Many "cheap chic" brands will be familiar, but most U.S. retailers charge more north of the border.
For the most part, Target's brand lineup in Canada will look a lot like what shoppers find in America: bedding and rugs from Nate Berkus, cosmetics from Sonia Kashuk, sweatshirts from snowboarder Shaun White.
Only thing is, those brands might cost more when stores open in March.
The Minneapolis retailer announced its exclusive partnerships for its Canadian stores on Friday, which will feature many of the same names that earned the retailer its "cheap chic" image in the United States. But already, many analysts and observers say shoppers will pay more because American retailers tend to charge higher prices across the border.
"Due to some complexities in the Canadian market, some products will be priced higher, some will remain the same and there will also be new products of great value that will be unique to Canada," Target Canada spokeswoman Donna Egan said in an e-mailed statement Friday. "But rest assured our first priority will always be to be competitively priced in the Canadian market."
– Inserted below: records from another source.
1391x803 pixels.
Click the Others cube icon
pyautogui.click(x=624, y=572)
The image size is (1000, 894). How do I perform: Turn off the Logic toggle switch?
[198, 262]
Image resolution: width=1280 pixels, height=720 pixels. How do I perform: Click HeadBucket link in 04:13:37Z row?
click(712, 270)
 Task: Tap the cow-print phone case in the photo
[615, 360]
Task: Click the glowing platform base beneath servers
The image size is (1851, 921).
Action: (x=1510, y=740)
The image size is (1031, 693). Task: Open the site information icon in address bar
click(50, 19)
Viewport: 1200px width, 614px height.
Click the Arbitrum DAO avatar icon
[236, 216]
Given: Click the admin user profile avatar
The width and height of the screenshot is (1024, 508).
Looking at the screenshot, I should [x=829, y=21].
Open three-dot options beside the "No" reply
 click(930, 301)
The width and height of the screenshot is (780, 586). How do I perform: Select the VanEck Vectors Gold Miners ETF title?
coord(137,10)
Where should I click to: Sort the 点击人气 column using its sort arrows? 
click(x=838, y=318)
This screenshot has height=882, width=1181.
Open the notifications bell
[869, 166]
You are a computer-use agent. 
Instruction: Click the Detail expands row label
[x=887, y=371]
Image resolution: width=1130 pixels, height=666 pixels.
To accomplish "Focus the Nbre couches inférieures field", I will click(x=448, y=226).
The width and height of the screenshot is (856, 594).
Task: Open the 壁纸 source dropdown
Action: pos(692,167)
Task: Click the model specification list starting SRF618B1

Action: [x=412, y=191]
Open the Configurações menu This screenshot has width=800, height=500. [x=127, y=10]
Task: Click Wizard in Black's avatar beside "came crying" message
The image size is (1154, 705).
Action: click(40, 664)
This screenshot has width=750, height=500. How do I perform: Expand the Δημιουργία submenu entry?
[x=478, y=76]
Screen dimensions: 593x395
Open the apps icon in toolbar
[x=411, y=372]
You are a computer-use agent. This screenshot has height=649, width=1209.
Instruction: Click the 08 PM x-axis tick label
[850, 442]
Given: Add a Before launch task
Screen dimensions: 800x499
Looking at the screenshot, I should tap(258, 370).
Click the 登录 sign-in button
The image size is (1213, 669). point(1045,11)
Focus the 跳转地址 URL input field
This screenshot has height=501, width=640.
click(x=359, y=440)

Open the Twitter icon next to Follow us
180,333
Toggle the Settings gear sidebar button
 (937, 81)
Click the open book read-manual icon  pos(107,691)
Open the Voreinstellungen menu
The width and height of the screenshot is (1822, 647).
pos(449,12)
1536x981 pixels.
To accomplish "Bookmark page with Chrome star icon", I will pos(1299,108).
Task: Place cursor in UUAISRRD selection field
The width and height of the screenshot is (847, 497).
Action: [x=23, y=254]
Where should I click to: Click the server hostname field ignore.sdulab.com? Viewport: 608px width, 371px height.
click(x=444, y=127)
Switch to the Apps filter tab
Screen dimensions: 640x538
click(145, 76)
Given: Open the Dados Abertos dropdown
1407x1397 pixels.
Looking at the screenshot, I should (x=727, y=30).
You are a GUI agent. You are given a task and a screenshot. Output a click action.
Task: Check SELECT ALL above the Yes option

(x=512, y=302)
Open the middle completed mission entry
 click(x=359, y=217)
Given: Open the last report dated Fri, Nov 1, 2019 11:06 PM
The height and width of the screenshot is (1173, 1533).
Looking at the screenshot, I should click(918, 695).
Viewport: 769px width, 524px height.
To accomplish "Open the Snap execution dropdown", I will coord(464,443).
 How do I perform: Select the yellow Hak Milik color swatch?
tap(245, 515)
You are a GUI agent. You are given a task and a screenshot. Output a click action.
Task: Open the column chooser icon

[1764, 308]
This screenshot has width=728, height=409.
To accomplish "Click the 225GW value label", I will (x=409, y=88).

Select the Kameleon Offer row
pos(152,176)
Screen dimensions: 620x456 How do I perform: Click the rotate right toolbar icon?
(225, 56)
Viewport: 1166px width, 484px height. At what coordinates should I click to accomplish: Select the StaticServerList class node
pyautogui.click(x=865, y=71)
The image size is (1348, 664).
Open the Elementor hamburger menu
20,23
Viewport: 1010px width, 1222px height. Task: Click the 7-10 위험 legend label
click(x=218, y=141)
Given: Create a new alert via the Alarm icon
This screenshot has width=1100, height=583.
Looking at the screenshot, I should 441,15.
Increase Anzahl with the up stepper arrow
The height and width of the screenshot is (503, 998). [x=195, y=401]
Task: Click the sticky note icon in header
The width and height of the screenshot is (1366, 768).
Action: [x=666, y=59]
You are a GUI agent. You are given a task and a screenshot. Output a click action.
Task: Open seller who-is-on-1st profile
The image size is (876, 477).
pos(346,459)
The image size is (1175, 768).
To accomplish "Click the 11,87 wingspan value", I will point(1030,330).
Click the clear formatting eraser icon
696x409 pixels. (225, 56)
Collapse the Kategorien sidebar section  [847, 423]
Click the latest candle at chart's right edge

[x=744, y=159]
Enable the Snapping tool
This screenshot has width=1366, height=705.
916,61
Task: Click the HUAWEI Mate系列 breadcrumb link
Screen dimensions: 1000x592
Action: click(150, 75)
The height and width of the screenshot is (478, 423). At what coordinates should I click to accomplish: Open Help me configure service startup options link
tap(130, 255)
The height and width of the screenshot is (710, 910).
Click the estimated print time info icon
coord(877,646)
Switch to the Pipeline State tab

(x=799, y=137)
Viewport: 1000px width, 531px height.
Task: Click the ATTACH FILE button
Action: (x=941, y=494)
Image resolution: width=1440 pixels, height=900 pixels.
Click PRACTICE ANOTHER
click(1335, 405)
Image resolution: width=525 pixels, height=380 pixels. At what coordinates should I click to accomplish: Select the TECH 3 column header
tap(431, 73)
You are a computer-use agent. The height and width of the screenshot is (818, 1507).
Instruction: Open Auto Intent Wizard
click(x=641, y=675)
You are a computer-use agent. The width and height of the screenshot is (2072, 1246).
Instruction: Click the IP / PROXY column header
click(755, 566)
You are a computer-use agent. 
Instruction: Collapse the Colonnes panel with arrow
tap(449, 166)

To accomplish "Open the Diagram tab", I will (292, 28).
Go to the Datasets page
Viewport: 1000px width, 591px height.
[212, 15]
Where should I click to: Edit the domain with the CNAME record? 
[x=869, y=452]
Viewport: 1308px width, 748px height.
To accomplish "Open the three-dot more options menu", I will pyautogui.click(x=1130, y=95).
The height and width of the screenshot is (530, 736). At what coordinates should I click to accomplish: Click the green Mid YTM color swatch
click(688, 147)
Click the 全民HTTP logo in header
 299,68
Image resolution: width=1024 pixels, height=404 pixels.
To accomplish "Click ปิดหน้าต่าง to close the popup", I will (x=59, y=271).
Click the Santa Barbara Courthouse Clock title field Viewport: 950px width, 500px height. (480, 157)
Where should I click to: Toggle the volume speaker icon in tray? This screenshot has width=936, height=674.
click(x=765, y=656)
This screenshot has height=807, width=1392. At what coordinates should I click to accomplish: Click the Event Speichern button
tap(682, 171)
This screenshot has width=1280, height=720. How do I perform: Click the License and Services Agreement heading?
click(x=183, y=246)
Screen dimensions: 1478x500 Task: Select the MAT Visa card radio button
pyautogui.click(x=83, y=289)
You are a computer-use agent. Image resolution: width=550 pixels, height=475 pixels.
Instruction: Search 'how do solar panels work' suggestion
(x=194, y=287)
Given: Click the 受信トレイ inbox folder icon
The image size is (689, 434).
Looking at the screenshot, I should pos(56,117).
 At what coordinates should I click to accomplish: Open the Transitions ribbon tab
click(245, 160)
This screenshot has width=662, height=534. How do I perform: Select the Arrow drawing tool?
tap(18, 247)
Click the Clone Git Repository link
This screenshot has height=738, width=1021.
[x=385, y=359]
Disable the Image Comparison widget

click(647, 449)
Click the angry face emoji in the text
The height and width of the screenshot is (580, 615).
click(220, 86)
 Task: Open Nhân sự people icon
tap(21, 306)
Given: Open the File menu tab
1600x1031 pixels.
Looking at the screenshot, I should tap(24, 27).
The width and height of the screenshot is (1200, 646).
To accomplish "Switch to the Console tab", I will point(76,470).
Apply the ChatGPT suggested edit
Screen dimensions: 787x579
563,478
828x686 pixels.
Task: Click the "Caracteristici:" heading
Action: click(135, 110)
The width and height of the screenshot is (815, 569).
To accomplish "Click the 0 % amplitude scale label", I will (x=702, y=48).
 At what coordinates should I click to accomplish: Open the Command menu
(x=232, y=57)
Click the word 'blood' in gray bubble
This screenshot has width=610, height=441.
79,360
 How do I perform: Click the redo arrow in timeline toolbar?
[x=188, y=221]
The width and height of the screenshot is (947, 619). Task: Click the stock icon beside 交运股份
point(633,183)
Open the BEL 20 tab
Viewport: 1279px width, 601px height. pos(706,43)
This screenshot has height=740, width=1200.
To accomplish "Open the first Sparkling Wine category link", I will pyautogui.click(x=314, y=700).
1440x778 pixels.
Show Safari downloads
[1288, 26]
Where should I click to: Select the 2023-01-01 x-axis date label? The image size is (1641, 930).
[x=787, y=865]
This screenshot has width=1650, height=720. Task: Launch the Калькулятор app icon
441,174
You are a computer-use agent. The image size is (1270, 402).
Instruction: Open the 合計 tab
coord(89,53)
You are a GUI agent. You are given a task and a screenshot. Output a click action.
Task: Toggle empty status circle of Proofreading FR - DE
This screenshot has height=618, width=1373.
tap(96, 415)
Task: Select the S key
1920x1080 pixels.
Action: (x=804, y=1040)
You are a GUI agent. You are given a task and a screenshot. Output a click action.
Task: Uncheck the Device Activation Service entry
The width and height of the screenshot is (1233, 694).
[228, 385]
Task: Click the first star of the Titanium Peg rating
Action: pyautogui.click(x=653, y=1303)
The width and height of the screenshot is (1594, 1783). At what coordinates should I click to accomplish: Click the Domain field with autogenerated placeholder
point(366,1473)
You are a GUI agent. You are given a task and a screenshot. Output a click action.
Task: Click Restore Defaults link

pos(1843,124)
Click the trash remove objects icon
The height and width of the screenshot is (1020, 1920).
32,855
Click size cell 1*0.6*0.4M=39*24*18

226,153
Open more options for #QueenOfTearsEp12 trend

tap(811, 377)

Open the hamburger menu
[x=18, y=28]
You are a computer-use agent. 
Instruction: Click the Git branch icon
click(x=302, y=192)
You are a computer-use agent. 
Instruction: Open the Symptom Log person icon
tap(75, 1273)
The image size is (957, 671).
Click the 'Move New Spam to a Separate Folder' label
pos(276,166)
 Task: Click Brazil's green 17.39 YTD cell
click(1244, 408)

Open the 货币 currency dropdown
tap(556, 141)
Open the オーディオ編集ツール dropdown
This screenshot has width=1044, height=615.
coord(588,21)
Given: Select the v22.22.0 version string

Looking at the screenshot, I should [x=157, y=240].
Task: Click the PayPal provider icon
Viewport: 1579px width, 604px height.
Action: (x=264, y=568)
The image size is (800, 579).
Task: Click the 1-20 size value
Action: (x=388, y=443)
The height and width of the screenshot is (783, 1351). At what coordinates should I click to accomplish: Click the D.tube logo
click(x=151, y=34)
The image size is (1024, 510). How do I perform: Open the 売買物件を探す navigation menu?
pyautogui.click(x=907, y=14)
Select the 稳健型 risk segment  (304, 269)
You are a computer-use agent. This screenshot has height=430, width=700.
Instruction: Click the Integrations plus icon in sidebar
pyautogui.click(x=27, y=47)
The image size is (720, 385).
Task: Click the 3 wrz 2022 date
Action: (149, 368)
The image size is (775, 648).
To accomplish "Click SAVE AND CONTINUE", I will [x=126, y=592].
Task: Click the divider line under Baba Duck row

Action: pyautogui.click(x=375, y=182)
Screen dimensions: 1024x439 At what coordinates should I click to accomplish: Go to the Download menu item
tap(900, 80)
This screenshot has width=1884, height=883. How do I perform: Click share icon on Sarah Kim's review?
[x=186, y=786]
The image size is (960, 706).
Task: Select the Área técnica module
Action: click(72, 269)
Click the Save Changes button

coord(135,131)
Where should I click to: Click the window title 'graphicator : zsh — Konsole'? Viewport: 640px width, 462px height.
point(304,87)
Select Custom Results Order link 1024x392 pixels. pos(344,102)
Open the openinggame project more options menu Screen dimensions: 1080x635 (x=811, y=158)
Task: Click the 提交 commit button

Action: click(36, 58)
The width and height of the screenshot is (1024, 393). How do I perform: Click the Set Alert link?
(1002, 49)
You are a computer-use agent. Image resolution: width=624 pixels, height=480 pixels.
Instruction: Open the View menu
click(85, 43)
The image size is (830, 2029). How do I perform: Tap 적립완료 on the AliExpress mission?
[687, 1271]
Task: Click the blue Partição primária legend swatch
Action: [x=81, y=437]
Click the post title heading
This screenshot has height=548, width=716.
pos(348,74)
Target plans to open 124 stores across Canada this year, the first time the company has expanded beyond the United States. Faced with slowing growth in its core American market, Target hopes to boost its sales in a country with a steady economy and a consumer base that has not seen much competition from outside retailers.
A good number of Canadians already cross the border to shop at Target. But while Target officials say those consumers can expect a similar experience in Canada, they shouldn't expect similar prices. Given Target's relatively small footprint in Canada, the retailer may not yet have the size and efficiency to offer similar prices as in America.
Pricing is a balancing act
Doug Stephens, a Toronto-based retail consultant, said it's too early to tell how Target's pricing strategy will impact its performance. Target stores close to the border might suffer the most if Canadian consumers choose to shop at a Target in the United States rather than pay higher prices in their country, Stephens said.
But most consumers probably won't mind as long as Target offers value, good customer service, and a compelling assortment of products, he said.
That's exactly what Target officials say they plan to do.
"Target's 'Expect More/Pay Less' brand promise is at the heart of everything we do," Egan said. "The Expect More piece speaks to quality and innovation, while the Pay Less side is about offering our guests exceptional value. It's offering a Prabal sweater at the fraction of the cost of a boutique store, a resealable Archer Farms potato chip bag ... or the expertise of a professional makeup artist like Sonia Kashuk and making them accessible to all."
For instance, to further woo its new north-of-the-border clientele, Target will sell a limited edition collection of apparel from Roots Outfitters, which dressed both the U.S. and Canadian Olympic teams.
"Roots is a nice, respectful nod to the Canadian marketplace," Stephens said.